Calculate the mean for the number of citizenships issued by each region using the aggregate function. There are total 5 teams.
region month_total
1 REGION 1 21.2
2 REGION 2 167.6
3 REGION 3 415.6
4 REGION 4 6.2
5 REGION 5 208.2
Therefore, by calculating the overall mean by regions, we conclude that Region 3 issued most citizenships and Region 4 issued least
Now we will summarize the dataset by grouping it by region and calculating the rate in which the citizenship is being offered.
by_region <- group_by(tidy_citizenship, region)

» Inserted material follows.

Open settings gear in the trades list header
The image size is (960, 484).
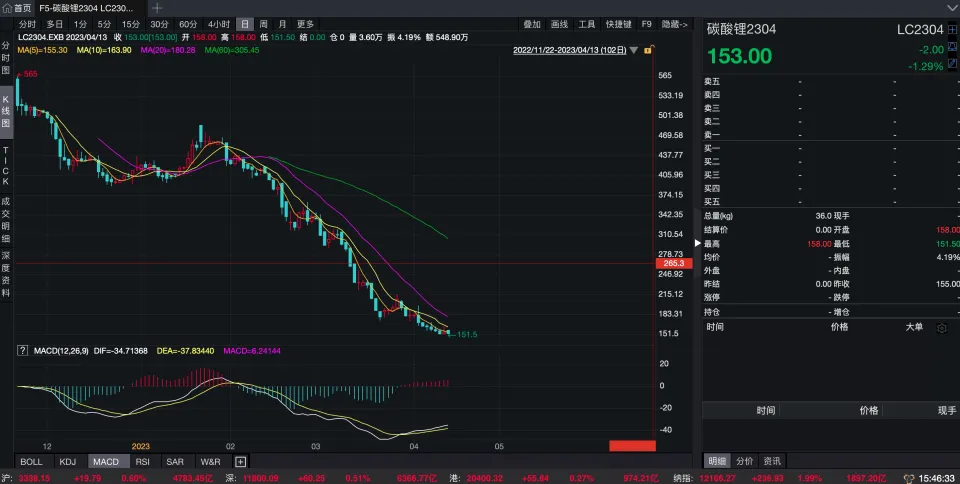point(941,327)
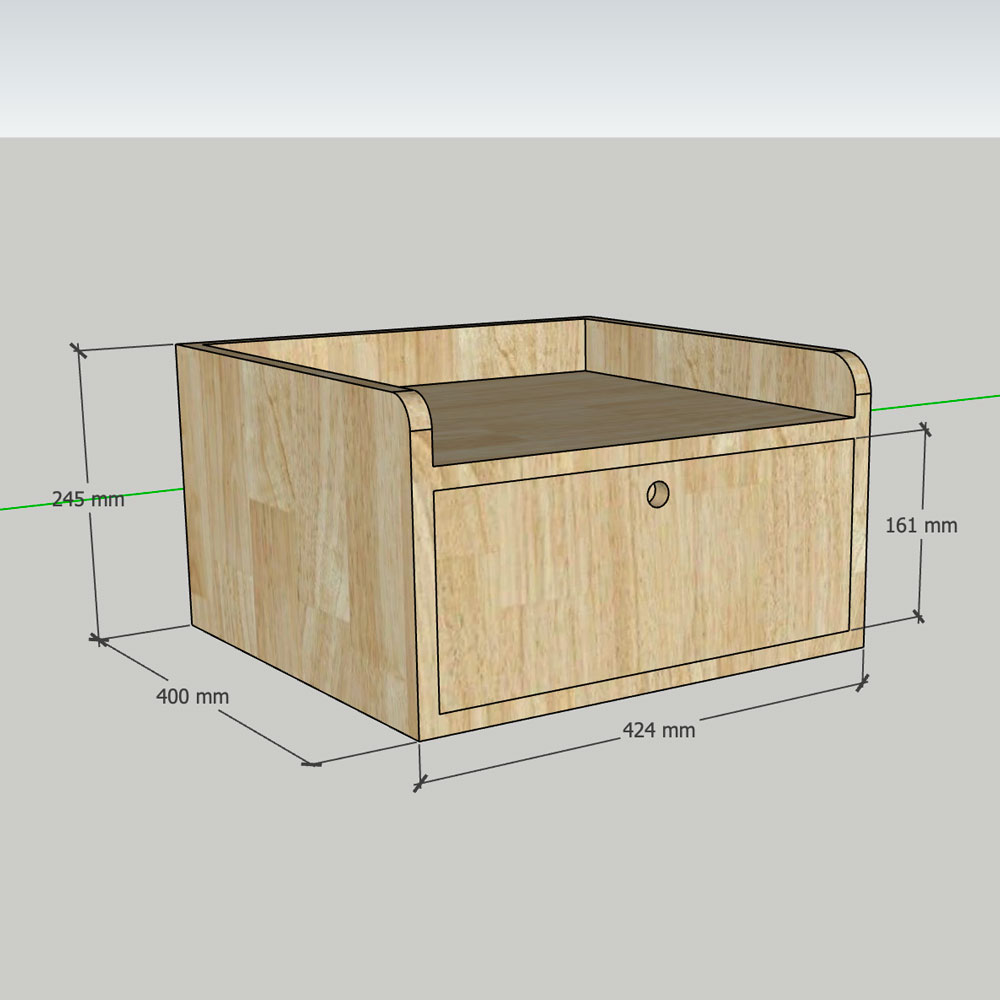Click the rounded corner of right side panel

pyautogui.click(x=858, y=368)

summarize(by_region, citizenship_rate <- sum(month_total)/sum(TOTAL))# A tibble: 5 x 2
region `citizenship_rate <- sum(month_total)/sum(TOTAL)`
<chr> <dbl>
1 REGION 1 0.0259
2 REGION 2 0.205
3 REGION 3 0.508
4 REGION 4 0.00757
5 REGION 5 0.254
# A tibble: 5 x 2
region `sum(month_total)`
<chr> <int>
1 REGION 1 212
2 REGION 2 1676
3 REGION 3 4156
4 REGION 4 62
5 REGION 5 2082
We will carry out a proportion test to know the statistical difference bewttn the Region 3 and Region 4
2-sample test for equality of proportions with continuity
correction
data: c(4156, 62) out of c(8188, 8188)
X-squared = 5349.6, df = 1, p-value < 2.2e-16
alternative hypothesis: two.sided
95 percent confidence interval:
0.4888875 0.5111125
sample estimates:
prop 1 prop 2
0.507572057 0.007572057
We can see there is a significant statistical difference between region 3 and region 4 proportion.
We can also group the dataset by month to make it more specific.
by_month = group_by(tidy_citizenship, Month, region)
df2 = as.data.frame(summarize(by_month, citizenship_rate = sum(month_total)/sum(TOTAL)))
df2 Month region citizenship_rate
1 April REGION 1 0.076023392
2 April REGION 2 0.192982456
3 April REGION 3 0.444444444
4 April REGION 4 0.011695906
5 April REGION 5 0.274853801
6 August REGION 1 0.033771107
7 August REGION 2 0.227016886
8 August REGION 3 0.514071295
9 August REGION 4 0.016885553
10 August REGION 5 0.208255159
11 December REGION 1 0.001915709
12 December REGION 2 0.245210728
13 December REGION 3 0.444444444
14 December REGION 4 0.011494253
15 December REGION 5 0.296934866
16 July REGION 1 0.026748971
17 July REGION 2 0.213991770
18 July REGION 3 0.493827160
19 July REGION 4 0.012345679
20 July REGION 5 0.253086420
21 June REGION 1 0.019047619
22 June REGION 2 0.150000000
23 June REGION 3 0.526190476
24 June REGION 4 0.002380952
25 June REGION 5 0.302380952
[ reached 'max' / getOption("max.print") -- omitted 25 rows ]
By doing various analyses on the citizenship dataset, we conclude that:
Region 3 issued the most citizenships over in the last 9 months and Region 4 issued the least.